Tuesday, July 08, 2008

'Arrested Development's' Buster In Macon

A couple of things to know about actor Tony Hale.

He has both his hands. He's not a hyper-sensitive mama's boy.

And he's a down-to-Earth, genuinely nice guy.

Hale was in Macon Monday to speak to students and fans at Macon State about being a professional actor. Hale's dad, Mike, is the director of Macon State's Warner Robins campus.

Hale is best-known as the none-too-bright, overly sensitive man-child Buster Bluth on the Emmy-winning "Arrested Development," but he has had a diverse career, beginning with guest spots on "The Sopranos" and "Dawson's Creek" after working for years in commercials.

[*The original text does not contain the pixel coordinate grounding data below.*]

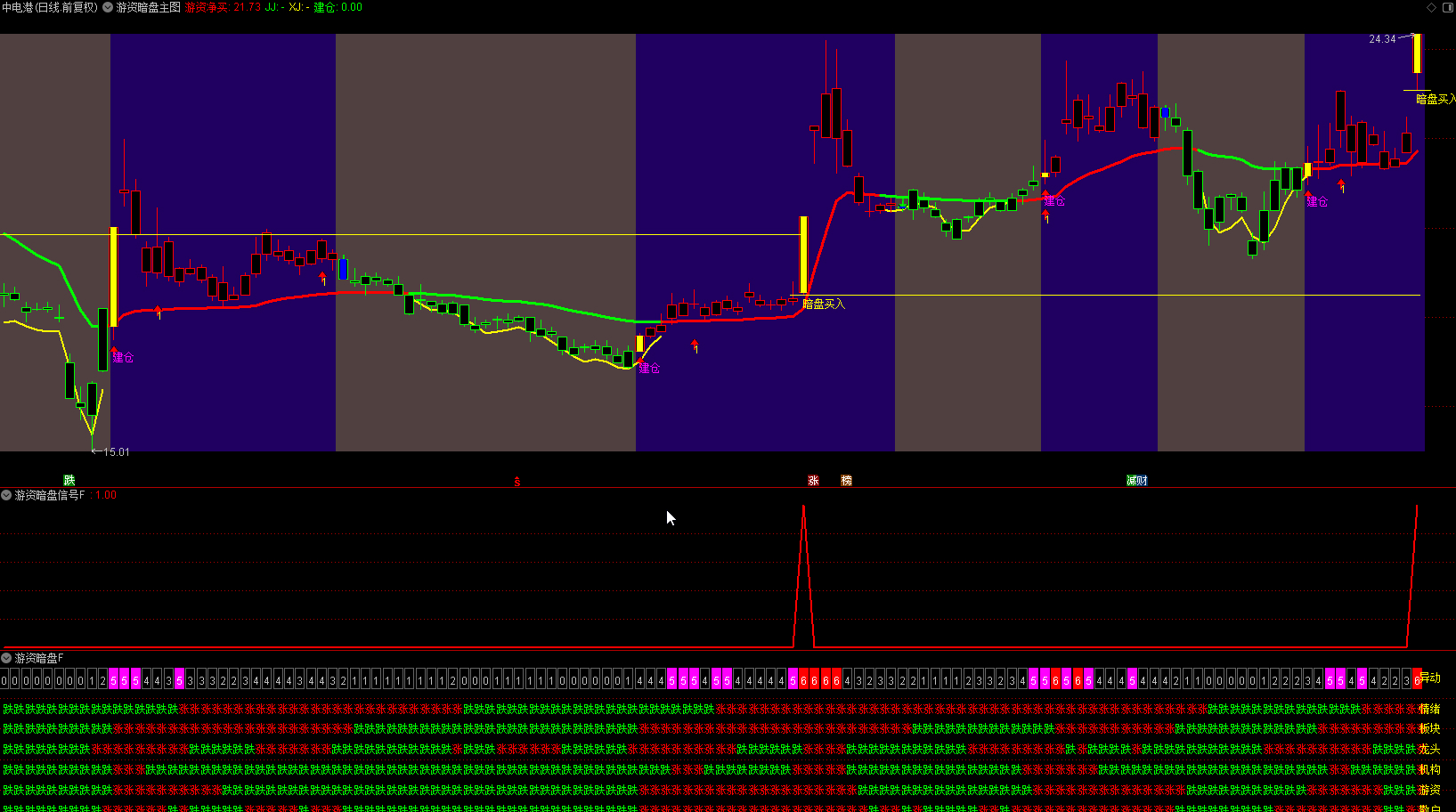This screenshot has width=1456, height=812.
Task: Toggle the side panel icon at top right
Action: (1447, 7)
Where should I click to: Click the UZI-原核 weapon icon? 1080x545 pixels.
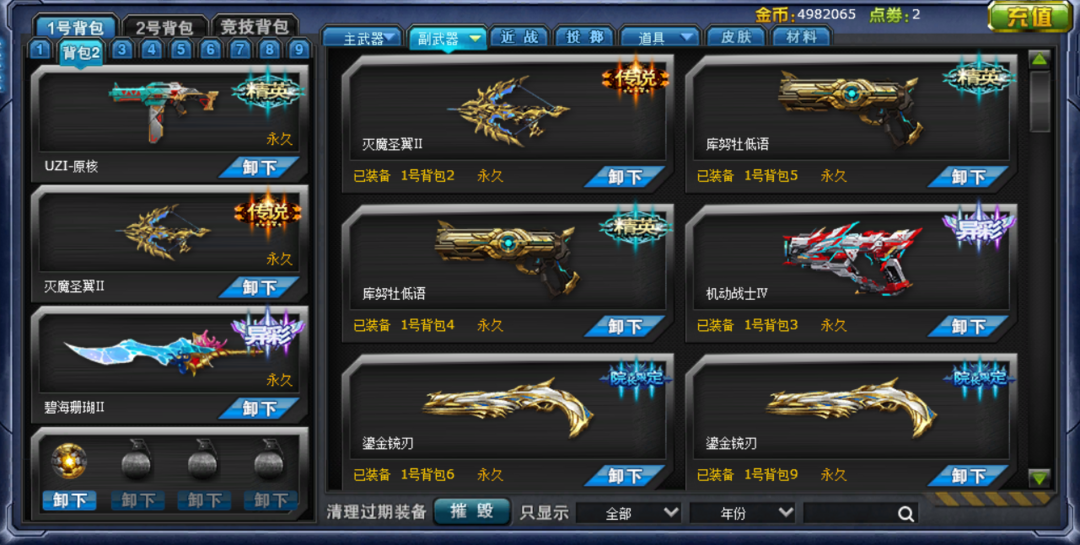pos(163,108)
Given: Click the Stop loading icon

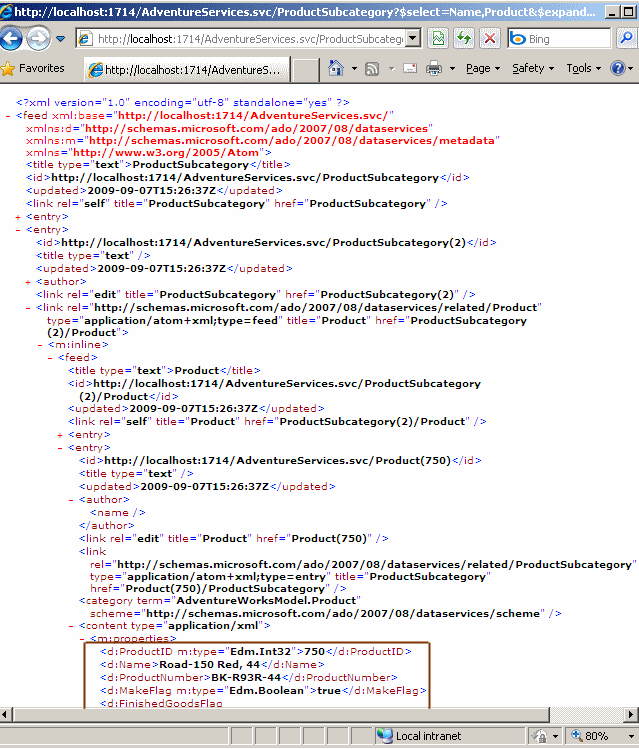Looking at the screenshot, I should (489, 39).
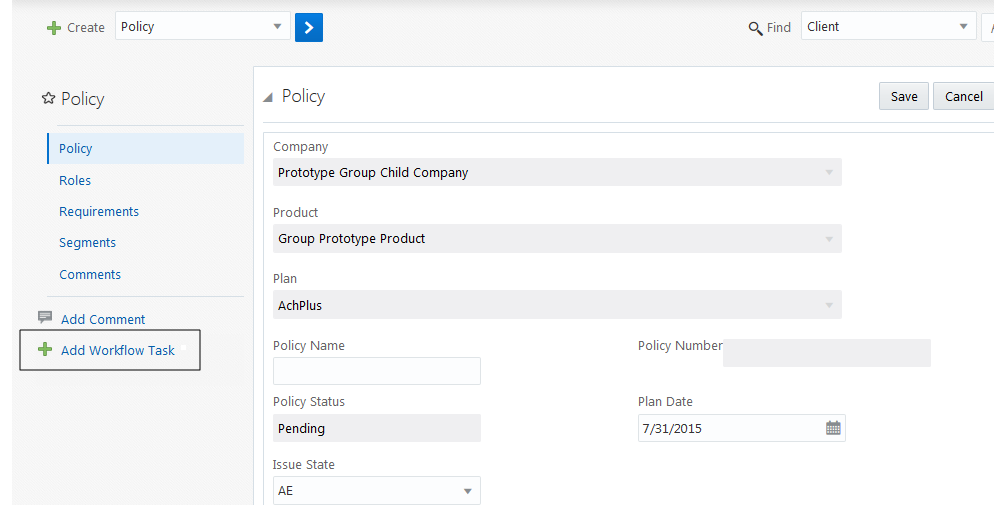
Task: Open the Comments sidebar link
Action: pos(90,274)
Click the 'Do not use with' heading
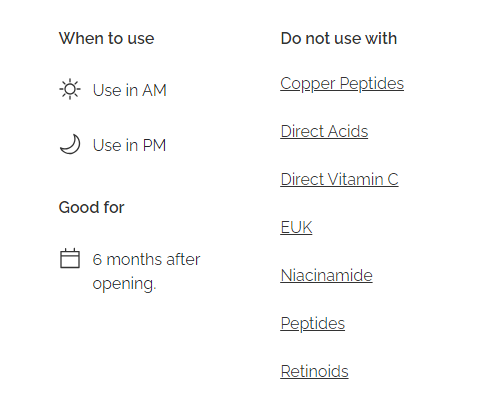Screen dimensions: 500x408 click(339, 38)
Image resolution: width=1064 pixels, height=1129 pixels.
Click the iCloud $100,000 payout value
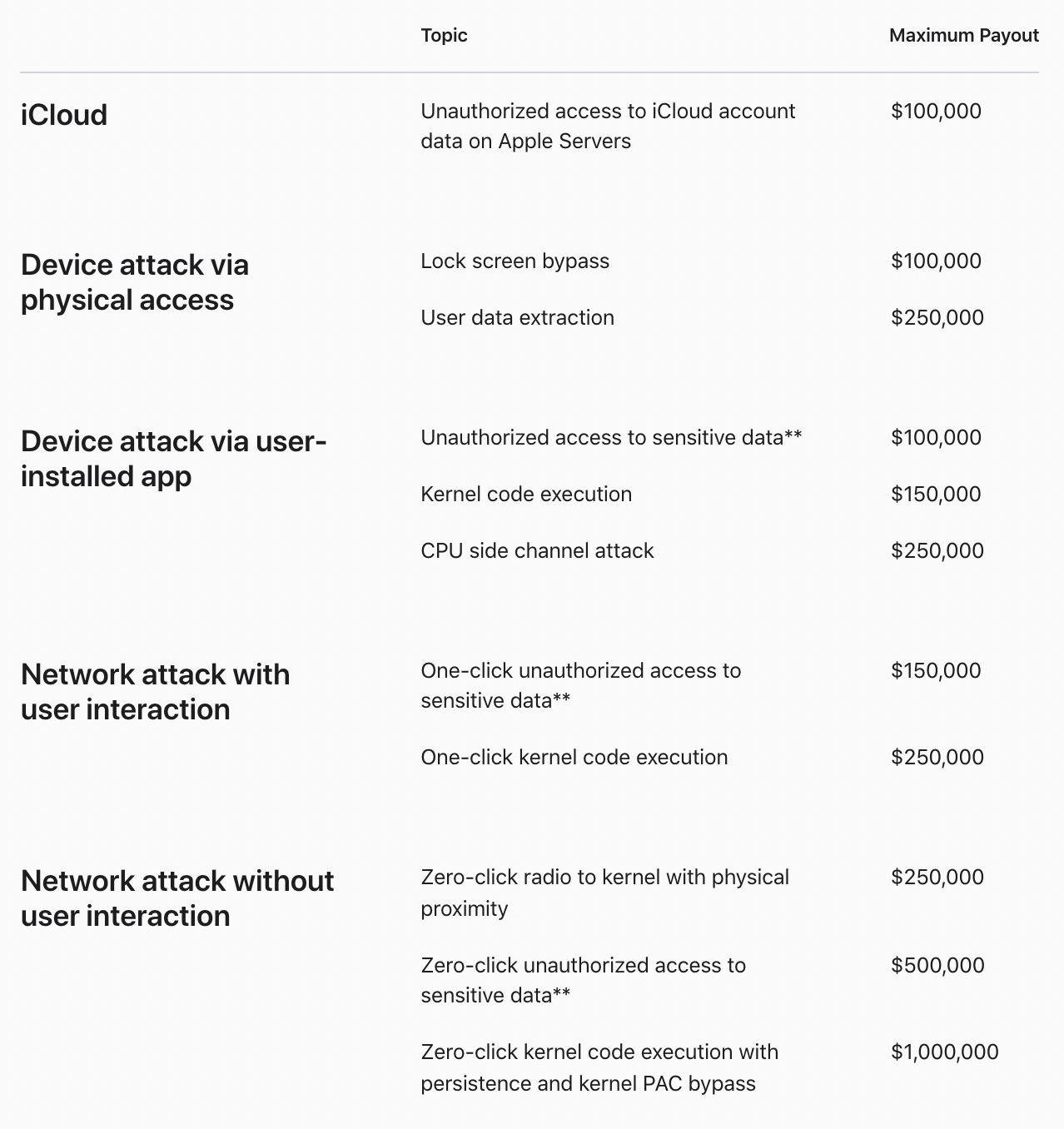[x=936, y=111]
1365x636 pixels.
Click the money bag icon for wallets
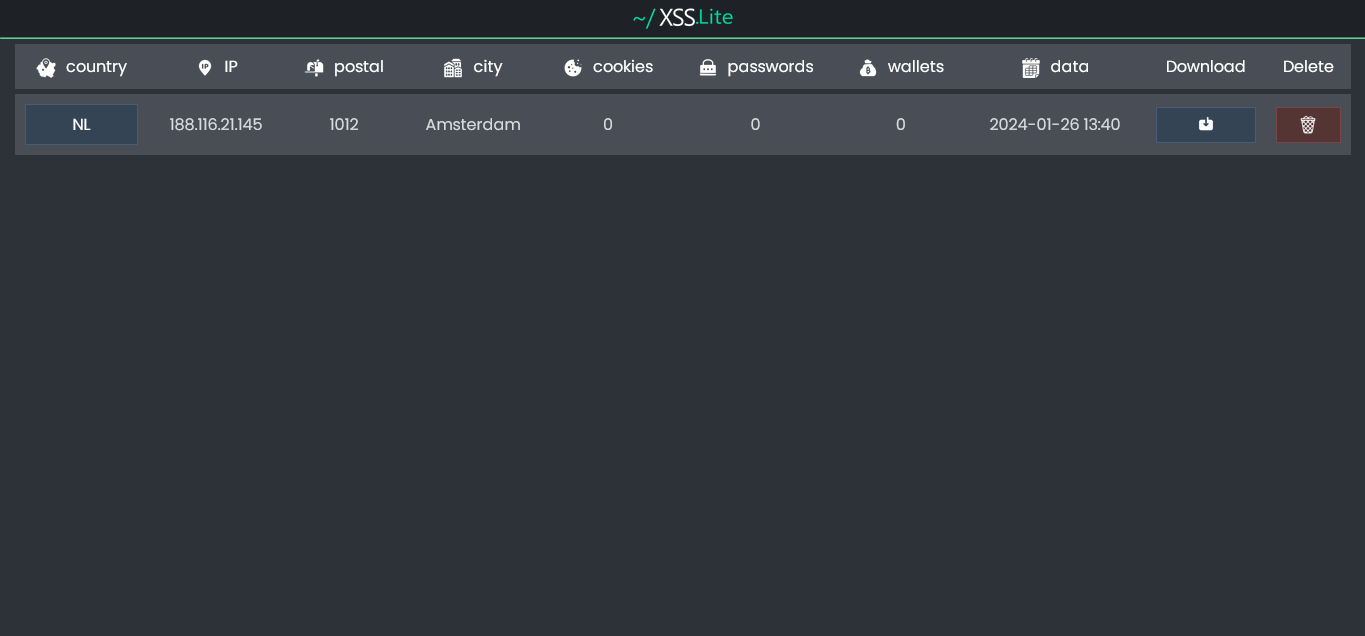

"AD" opened a lot of doors for Hale, who has gone on to appear in "Andy Barker, PI" and the Will Ferrell movie "Stranger Than Fiction." Currently, he is in the process of wrapping up several film roles, including "The Year of Getting to Know Us" with Jimmy Fallon and "The Informant," which stars Matt Damon and is directing by Steven Soderbergh. Hale is also joining the cast of NBC's "Chuck," playing the new manager of the store that Chuck works at.

So, the big question on everyone's mind is: What is the status of the proposed "Arrested Development" movie? Hale said he gets asked the question a lot, but doesn't really know the status of it. On the one hand, the series was more of a cult hit rather than a ratings giant, so it's a risky proposition for a movie studio. On the other hand, Hale pointed out, the profiles of actors Jason Bateman and Michael Cera have risen considerably since the series, which makes it easier to attract funding.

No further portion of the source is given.